Selected text =>
<<<<

The customer is not confused and is, in fact, a known expert.
This is not a "general purpose" setup. There are no executables
except what is burned into R/O PROM. There is no code that can
upload new executables nor any way to execute them. There is no
shell and no init.

There is a startup program called 'init' for convenience, but
whatever it does is hard-coded. It starts a bunch of predefined
tasks and sleeps after performing some initialization.

So, if the executable files are exactly like those which
were reviewed during a security review, and if all
communications between processes can be accounted for,
including shared memory, then it can be guaranteed that
whatever is being executed is exactly what passed the
security review. However, if all communications channels
cannot be accounted for, then it is not possible for such
a guarantee.

It can be argued that, once the executable code is known,
there is no reason to review possible rogue communications
channels. However, the customer is an expert in this field
and requires an audit of all possible communications
channels, including shared memory.

>>>>

Recorded data =>
<<<<

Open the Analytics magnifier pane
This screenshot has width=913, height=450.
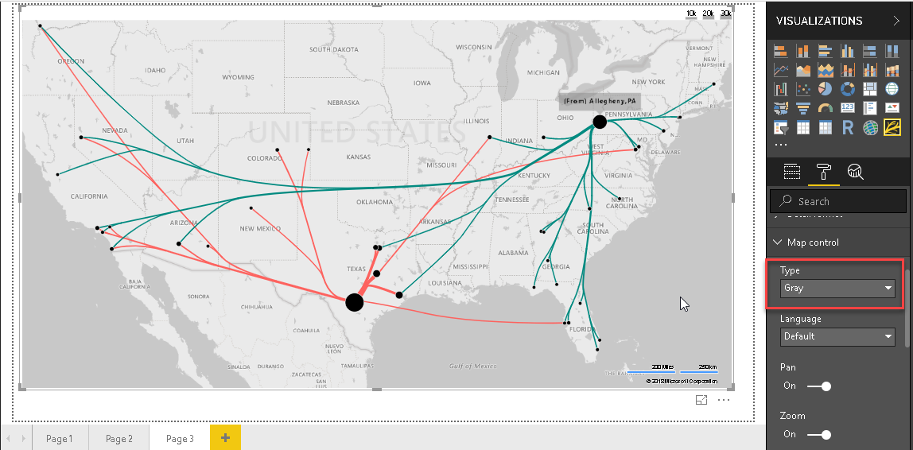[x=855, y=171]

>>>>

Stated problem 1 =>
Revise the security audit passage starting at "The customer is not" and ending at "performing some initialization.", changing "executables" to "binaries".
Stated problem 2 =>
According to the security audit passage, what actions does the startup program called 'init' carry out?
The lines above have no connection to the security audit passage.

Exercise answer 1 =>
The customer is not confused and is, in fact, a known expert.
This is not a "general purpose" setup. There are no binaries
except what is burned into R/O PROM. There is no code that can
upload new binaries nor any way to execute them. There is no
shell and no init.

There is a startup program called 'init' for convenience, but
whatever it does is hard-coded. It starts a bunch of predefined
tasks and sleeps after performing some initialization.

Exercise answer 2 =>
- Starts a bunch of predefined tasks
- Performs some initialization
- Sleeps